His finger pulls away. Softness brushes against my elbow, perhaps a sleeve, and then my hair lifts off the nape of my neck. The rajah stands behind me, and his careful fingers feather through my tresses from my scalp to the ends. He grabs a loose handful of my hair.

“This one.” His deep voice bores rivulets of horror into my back.

“Your Majesty, I commend you on your selection, but are you certain?” asks Healer Baka. “It is my duty to inform you that this ward has a sickly past.”

A tense silence weighs down the air. I capture my breath, questioning what the rajah sees in me. I am too skinny, too tall, too homely. He has countless women already. He cannot want me.

“Is she well now?”

“That is difficult to determine, Your Majesty,” Priestess Mita replies.

“I trust your healer’s estimation.”

“She is well,” Healer Baka answers with a tenor of defeat. I wait for her to mention the tonic or my fevers, but she says nothing more.

The rajah releases my hair and rubs my hip. I ball my hands into fists to resist smacking him away. His voice coarsens with finality. “I stand by my decision.”

Cloth rustles. A door shuts, and the women exhale in chorus. Frigid hands scramble up my face. Healer Baka removes the blindfold. Rajah Tarek is gone. The healer’s strained gaze consumes my sight.

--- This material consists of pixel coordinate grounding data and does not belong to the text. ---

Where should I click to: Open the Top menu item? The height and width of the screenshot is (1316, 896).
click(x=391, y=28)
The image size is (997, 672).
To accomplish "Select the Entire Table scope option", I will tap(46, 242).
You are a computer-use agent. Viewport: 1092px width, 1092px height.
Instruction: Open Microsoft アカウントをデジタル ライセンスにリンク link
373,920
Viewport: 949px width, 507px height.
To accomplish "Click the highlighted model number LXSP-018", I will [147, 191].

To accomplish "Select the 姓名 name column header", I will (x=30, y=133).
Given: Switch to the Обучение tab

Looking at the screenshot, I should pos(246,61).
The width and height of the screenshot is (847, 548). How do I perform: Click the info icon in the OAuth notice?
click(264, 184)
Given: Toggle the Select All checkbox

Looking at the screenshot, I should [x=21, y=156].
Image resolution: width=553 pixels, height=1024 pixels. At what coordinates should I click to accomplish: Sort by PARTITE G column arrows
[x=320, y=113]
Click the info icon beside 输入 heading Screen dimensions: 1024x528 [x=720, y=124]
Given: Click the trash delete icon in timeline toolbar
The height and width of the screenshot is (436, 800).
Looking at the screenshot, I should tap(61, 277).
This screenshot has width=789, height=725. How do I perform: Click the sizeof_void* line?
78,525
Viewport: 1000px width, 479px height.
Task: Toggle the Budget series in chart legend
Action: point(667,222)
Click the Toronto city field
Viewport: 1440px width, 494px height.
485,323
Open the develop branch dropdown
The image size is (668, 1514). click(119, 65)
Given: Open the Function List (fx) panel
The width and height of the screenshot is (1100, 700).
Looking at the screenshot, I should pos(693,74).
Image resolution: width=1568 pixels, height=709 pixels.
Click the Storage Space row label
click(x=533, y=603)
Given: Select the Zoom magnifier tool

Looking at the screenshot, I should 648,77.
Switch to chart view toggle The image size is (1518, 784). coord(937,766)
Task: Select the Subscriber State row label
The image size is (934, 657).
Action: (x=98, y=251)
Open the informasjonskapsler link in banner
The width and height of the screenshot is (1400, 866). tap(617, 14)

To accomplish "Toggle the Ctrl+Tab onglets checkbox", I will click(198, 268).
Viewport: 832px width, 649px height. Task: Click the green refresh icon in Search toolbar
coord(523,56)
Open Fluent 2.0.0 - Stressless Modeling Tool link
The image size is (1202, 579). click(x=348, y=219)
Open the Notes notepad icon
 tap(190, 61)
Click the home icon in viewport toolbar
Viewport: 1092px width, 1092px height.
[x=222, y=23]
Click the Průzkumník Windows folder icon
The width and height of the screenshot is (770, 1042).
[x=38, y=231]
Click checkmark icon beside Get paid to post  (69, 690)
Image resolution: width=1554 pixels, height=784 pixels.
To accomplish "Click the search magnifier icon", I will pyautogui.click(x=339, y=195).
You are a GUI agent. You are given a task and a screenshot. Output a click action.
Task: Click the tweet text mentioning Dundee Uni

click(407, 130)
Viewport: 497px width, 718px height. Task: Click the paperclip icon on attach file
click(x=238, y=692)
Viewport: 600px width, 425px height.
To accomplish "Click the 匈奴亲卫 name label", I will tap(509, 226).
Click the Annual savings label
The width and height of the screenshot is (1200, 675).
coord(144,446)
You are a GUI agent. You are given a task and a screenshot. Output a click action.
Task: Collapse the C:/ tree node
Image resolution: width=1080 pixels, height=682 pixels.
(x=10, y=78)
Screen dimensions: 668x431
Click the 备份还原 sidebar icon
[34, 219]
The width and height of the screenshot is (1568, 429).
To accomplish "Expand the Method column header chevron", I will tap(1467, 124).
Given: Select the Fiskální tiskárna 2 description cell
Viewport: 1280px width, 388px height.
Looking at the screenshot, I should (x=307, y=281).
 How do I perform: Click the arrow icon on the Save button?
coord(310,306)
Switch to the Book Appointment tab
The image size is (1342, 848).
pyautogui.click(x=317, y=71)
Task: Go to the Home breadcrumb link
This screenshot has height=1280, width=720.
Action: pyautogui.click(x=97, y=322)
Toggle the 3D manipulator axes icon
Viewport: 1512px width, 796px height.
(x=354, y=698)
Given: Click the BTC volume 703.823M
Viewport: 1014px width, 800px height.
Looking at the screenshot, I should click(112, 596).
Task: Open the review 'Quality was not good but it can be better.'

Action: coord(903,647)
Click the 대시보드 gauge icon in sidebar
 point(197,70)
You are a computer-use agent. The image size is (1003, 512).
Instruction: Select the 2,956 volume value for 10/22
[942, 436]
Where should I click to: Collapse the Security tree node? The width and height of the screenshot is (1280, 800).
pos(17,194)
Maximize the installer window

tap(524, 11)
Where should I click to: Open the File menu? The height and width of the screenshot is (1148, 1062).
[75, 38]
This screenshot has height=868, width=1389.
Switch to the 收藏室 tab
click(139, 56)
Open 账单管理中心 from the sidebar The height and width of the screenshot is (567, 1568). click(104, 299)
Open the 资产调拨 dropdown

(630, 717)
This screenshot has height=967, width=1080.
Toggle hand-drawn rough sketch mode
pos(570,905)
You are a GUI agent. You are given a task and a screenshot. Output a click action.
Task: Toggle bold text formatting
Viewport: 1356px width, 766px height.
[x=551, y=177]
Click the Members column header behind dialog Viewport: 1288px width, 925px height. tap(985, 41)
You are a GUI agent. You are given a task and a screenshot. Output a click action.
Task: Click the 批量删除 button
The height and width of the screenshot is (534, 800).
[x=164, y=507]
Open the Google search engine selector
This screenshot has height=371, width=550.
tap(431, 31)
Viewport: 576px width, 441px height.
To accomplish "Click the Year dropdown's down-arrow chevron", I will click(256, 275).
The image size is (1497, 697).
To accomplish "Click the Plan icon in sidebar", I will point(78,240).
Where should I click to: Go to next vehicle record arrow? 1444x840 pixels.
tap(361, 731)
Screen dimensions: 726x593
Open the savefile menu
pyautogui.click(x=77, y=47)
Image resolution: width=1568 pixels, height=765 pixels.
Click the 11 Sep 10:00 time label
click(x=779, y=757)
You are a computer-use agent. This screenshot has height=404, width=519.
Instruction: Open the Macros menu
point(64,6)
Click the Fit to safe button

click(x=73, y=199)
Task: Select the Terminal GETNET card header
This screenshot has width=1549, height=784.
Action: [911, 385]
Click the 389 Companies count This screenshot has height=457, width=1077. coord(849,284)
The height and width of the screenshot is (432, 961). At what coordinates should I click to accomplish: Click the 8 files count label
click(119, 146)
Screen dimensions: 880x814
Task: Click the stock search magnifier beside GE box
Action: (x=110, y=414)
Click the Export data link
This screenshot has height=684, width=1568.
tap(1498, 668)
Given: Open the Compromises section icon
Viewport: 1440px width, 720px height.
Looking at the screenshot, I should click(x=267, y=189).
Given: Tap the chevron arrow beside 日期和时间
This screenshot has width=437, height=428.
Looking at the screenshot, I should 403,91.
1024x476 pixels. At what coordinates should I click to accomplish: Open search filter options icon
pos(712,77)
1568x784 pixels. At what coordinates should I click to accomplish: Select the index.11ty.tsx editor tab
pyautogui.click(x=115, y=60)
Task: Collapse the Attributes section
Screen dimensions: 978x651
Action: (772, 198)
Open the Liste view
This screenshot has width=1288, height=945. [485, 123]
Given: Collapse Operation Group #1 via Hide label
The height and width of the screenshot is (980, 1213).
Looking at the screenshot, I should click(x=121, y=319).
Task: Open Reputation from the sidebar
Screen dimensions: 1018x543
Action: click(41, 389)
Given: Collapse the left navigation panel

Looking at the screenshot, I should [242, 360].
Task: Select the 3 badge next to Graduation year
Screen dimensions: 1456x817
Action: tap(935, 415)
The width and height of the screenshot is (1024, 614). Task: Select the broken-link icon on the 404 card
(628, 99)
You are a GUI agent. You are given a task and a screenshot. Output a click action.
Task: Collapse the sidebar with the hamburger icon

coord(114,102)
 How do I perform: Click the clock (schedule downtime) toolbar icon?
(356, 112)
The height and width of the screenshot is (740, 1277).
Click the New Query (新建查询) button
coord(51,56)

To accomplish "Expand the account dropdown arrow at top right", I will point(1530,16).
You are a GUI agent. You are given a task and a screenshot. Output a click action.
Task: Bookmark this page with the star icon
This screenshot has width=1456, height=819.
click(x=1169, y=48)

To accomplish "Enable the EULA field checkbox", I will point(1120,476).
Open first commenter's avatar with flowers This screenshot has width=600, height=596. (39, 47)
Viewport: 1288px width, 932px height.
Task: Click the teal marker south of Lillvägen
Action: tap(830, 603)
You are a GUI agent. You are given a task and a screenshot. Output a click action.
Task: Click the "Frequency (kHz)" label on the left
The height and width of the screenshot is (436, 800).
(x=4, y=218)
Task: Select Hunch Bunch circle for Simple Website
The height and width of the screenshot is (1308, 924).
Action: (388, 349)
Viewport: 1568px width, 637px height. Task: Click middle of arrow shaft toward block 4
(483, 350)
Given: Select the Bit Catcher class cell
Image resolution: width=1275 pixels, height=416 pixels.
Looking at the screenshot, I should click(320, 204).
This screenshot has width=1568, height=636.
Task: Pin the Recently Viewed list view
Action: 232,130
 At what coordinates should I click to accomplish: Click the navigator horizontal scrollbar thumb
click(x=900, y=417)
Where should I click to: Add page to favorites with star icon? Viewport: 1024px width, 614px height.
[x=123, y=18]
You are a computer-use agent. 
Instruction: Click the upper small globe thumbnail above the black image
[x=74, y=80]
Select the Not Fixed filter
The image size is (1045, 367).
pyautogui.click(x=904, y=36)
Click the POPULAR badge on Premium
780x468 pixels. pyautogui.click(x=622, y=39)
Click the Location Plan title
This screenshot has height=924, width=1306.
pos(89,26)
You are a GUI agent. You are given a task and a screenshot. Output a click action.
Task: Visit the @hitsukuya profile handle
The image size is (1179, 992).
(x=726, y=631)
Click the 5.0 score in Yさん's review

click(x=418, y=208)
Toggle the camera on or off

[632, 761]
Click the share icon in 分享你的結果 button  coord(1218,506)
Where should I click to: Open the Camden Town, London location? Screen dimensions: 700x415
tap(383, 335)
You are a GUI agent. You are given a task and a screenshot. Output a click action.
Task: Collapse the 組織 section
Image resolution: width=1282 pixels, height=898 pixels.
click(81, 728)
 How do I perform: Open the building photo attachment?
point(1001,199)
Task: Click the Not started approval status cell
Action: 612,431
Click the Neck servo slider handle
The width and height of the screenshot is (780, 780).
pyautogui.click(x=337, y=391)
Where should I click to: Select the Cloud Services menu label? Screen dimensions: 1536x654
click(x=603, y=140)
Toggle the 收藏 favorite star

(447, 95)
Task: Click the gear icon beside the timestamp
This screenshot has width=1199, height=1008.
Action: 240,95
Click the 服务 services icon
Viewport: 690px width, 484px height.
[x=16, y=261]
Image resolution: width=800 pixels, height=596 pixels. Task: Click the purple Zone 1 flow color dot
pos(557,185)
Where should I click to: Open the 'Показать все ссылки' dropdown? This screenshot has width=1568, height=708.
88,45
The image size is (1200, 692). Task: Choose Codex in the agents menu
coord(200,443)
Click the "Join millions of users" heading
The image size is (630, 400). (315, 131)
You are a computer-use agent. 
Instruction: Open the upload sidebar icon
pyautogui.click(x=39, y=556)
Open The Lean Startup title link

I seize her wrists. “What does this mean?”

Priestess Mita drapes the ivory robe over my shoulders and rubs my arms too briskly to be comforting. “It means you have been claimed.”

5

Healer Baka and Priestess Mita steer me toward the chapel, each with a hand on my shoulder. My legs are stiff with shock. All of the younger daughters wait cross-legged on floor cushions. The older ones, who just came from the Claiming, are barefoot and clad in identical ivory robes, creamy against their skin, eyes, and hair. When we first congregated in the inspection chamber, I admired our elegant uniformity. Now I barely register my surroundings.

Jaya motions me over to the cushion that she has reserved near her own. I split off from Healer Baka and Priestess Mita, and they lapse into urgent whispers. I do not linger to hear them, though I can fathom their disbelief. Bamboo Kali caught the rajah’s eye.

“Did you hear?” Jaya clutches her chest, her nose red from crying. “We were inspected by the rajah.”

I nod and kneel beside her, bile winding up my throat.

“Natesa said she felt his breath across her chest.” Jaya’s horrified gaze drifts inward. She sucks her lower lip. “I heard her tell Sarita she’s going to live in the palace. Do you think that’s true?”

“Maybe.” Two rows in front of us, Natesa sits high on her knees, beaming smugly. “Did he touch her?”

Jaya pulls out of her anxious daze. “I don’t know. Why?”

“Did he claim anyone else?”

“Not that I heard.” Jaya’s breaths shorten to quiet gasps. “I—I could not stop shaking.”

I wrap my arms around her, guilt digging a gulch in my stomach. I have to leave her. I have to leave here. I should warn her, but the confession grips my tongue, reluctant to let go.

A gong chimes, and all conversation dwindles to a close. Many faces shine with eagerness. Rumor of the rajah’s visit has spread like ripples across the meditation pond. I release Jaya but stay pressed against her side.

Priestess Mita commands our attention from the front of the chapel. “I am certain by now you have all determined the identity of our benefactor. Rajah Tarek was pleased with the variety of your beauty and battle skills.” She raises her fingers in a V. “He chose two daughters.”

Gasps fly around the room. They know of Natesa but not of me. The others speculate in hushed voices, and Jaya rests her hand on my knee. I meet her searching gaze and nod. Tears sprout at the corners of her eyes.